■ **Task statement**
Please restate every entry exactly. Leave out the pictures.

■ **Exercise materials**
▼
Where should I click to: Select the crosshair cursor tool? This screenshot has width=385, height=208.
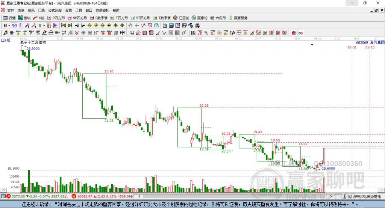[137, 26]
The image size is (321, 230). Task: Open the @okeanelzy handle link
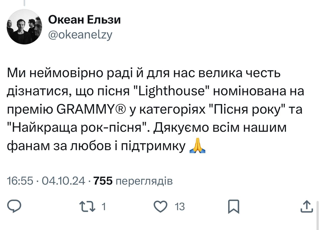80,35
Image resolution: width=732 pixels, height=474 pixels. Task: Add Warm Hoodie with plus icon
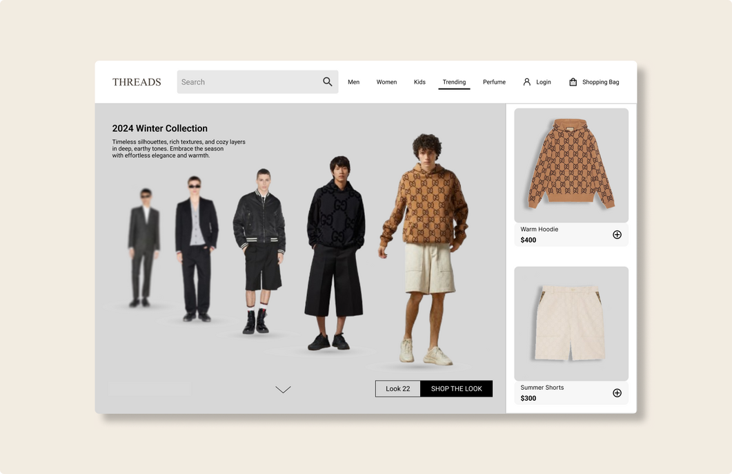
▲
■ **Expected answer**
Where should I click to: Select the crosshair cursor tool? This screenshot has width=385, height=208.
[137, 26]
The image size is (321, 230). Task: Open the @okeanelzy handle link
80,35
Image resolution: width=732 pixels, height=474 pixels. Task: Add Warm Hoodie with plus icon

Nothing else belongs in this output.